> _Given passage_

* Begin *

Which brings us to a headline I recently saw in The Independent, a fairly respectable newspaper: “Celebrity feminists are making people care less about women’s rights, study claims.” Oh dear! If a study says it, it must be true.

The article explains that Jeetendr Sehdev carried out a study over two years involving 6,000 adults around the world, showing that “If a celebrity hasn’t demonstrated their commitment to the feminist cause before speaking out about it, 80 per cent of people won’t buy their feminist credentials.”

Hold on, that doesn’t really track with the headline….that actually sounds pretty reasonable actually.

And apparently 20% of people reported that they care MORE about feminism because of a celebrity speaking out about it, which also seems quite positive.

* End *

> _Data lines_

* Begin *

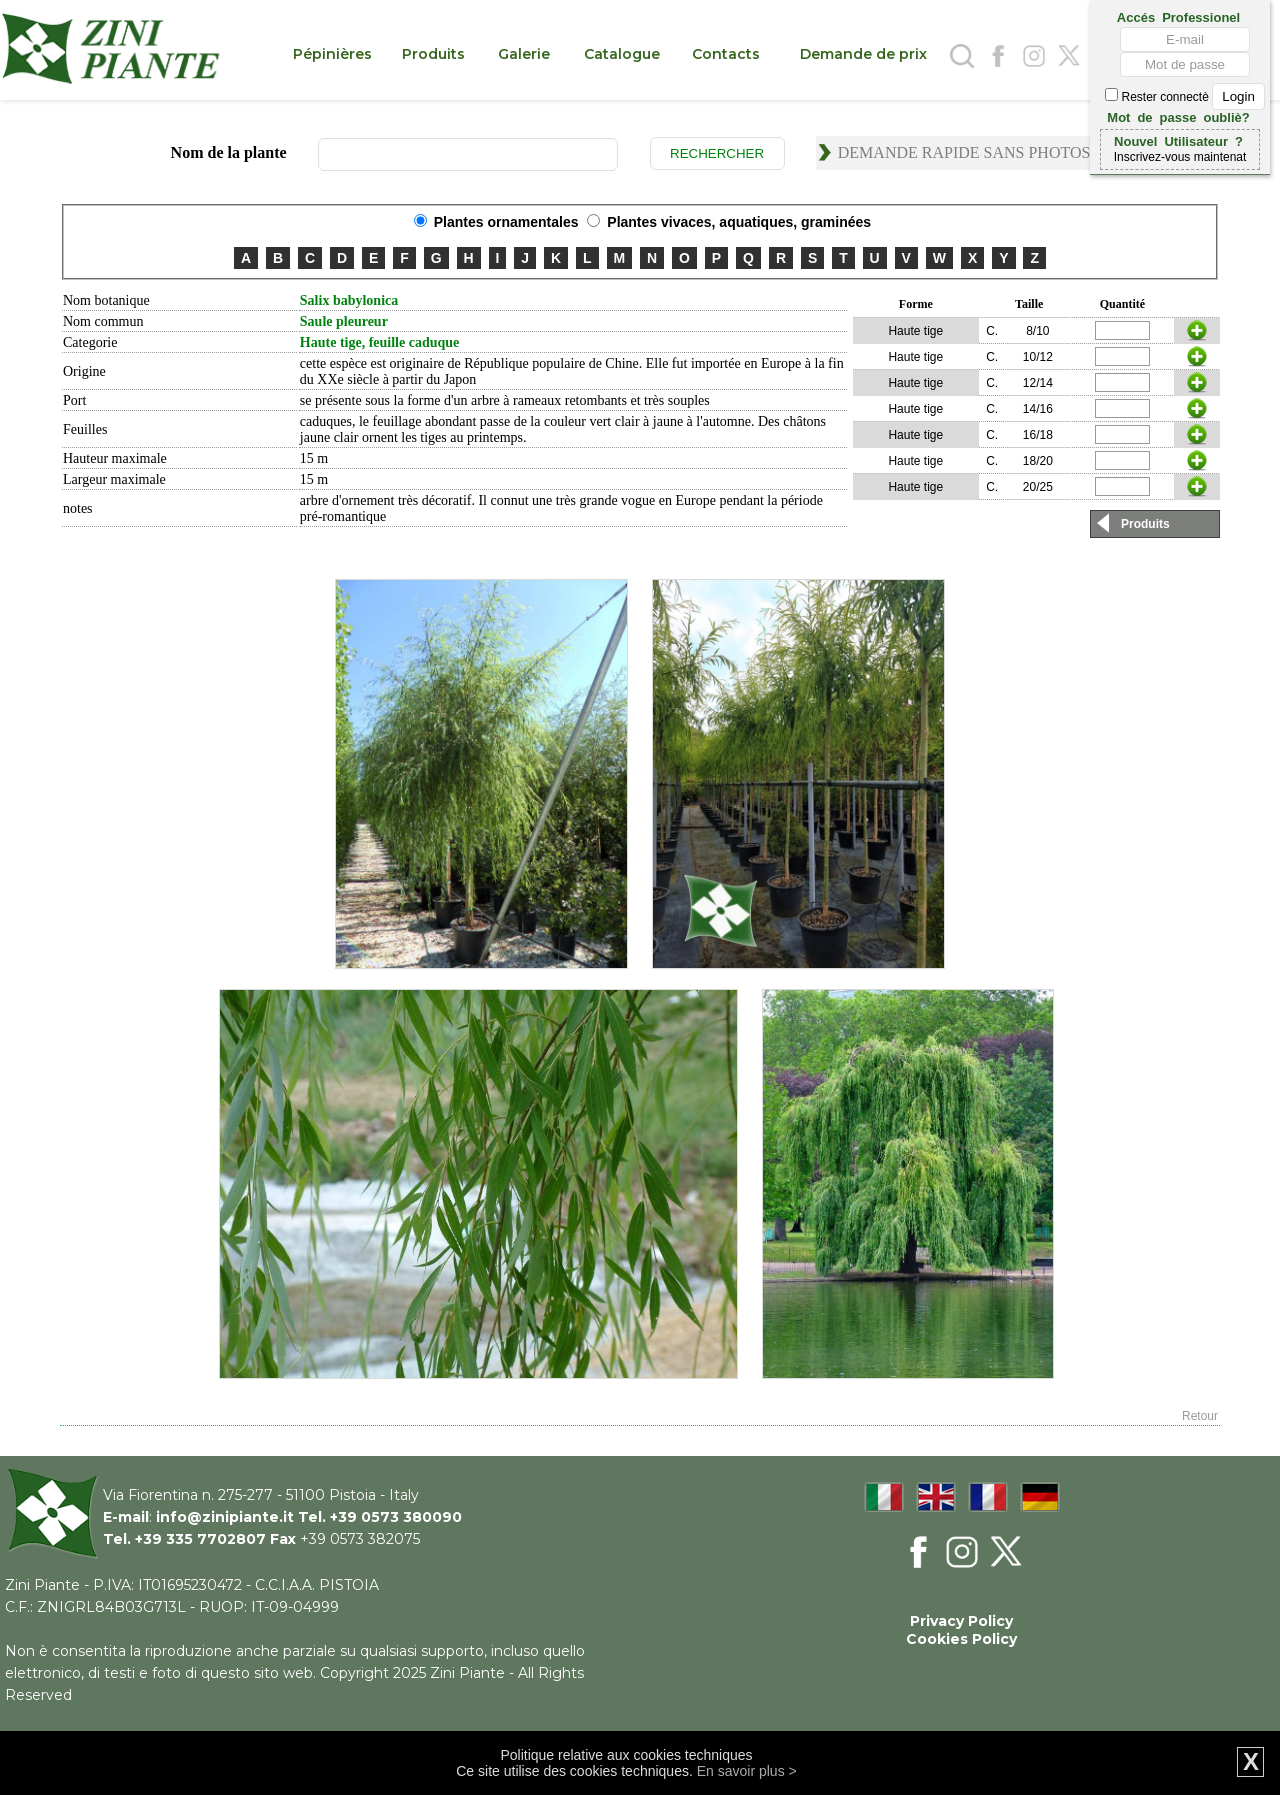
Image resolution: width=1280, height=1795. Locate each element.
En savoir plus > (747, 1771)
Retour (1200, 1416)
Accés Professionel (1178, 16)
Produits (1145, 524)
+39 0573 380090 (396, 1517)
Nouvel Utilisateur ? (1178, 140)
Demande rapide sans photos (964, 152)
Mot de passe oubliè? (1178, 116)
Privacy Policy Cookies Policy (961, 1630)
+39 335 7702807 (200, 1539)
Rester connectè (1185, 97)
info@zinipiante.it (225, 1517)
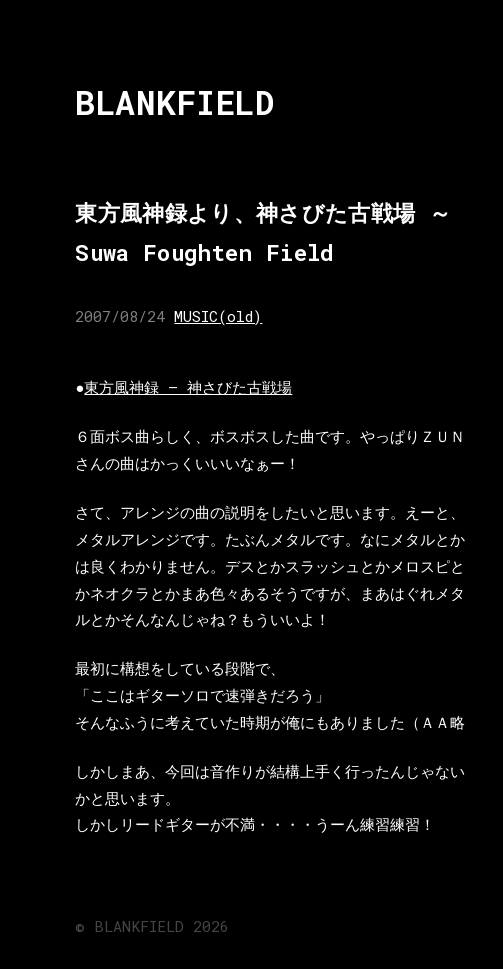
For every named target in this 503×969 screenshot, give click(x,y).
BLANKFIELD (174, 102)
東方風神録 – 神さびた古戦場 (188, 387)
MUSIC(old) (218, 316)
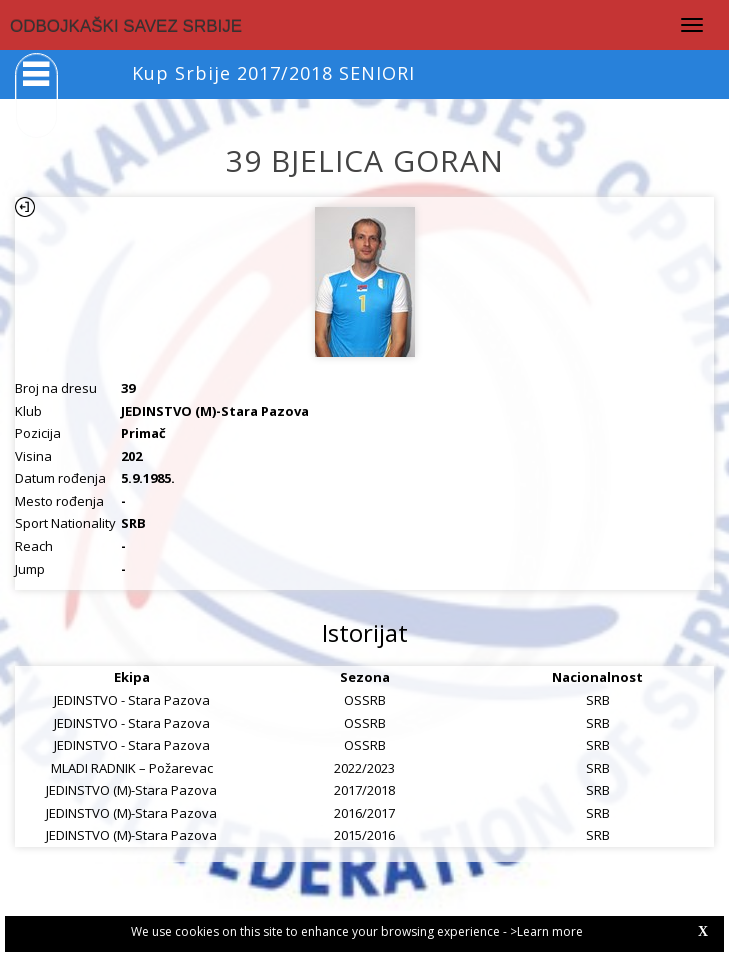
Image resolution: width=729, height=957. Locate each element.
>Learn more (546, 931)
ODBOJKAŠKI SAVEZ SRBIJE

* End *

> _Exercises to complete_
• 1. Copy the celebrity feminism passage between "Which brings us" and "must be true.", inclusive.
• 2. According to the celebrity feminism passage, how many adults took part in the study by Jeetendr Sehdev?
• 3. Do these statements agree with the celebrity feminism passage? Answer yes or no for each and quote the deciding words. (a) The headline appeared in The Independent. (b) The study ran for five years. (c) 20% of people said a celebrity speaking out made them care less about feminism.
The material is separate from the celebrity feminism passage.

> _Solutions for each task_
• 1.
Which brings us to a headline I recently saw in The Independent, a fairly respectable newspaper: “Celebrity feminists are making people care less about women’s rights, study claims.” Oh dear! If a study says it, it must be true.

• 2. 6,000 adults around the world.

• 3.
(a) Yes: "a headline I recently saw in The Independent"
(b) No: "carried out a study over two years"
(c) No: "20% of people reported that they care MORE about feminism because of a celebrity speaking out about it"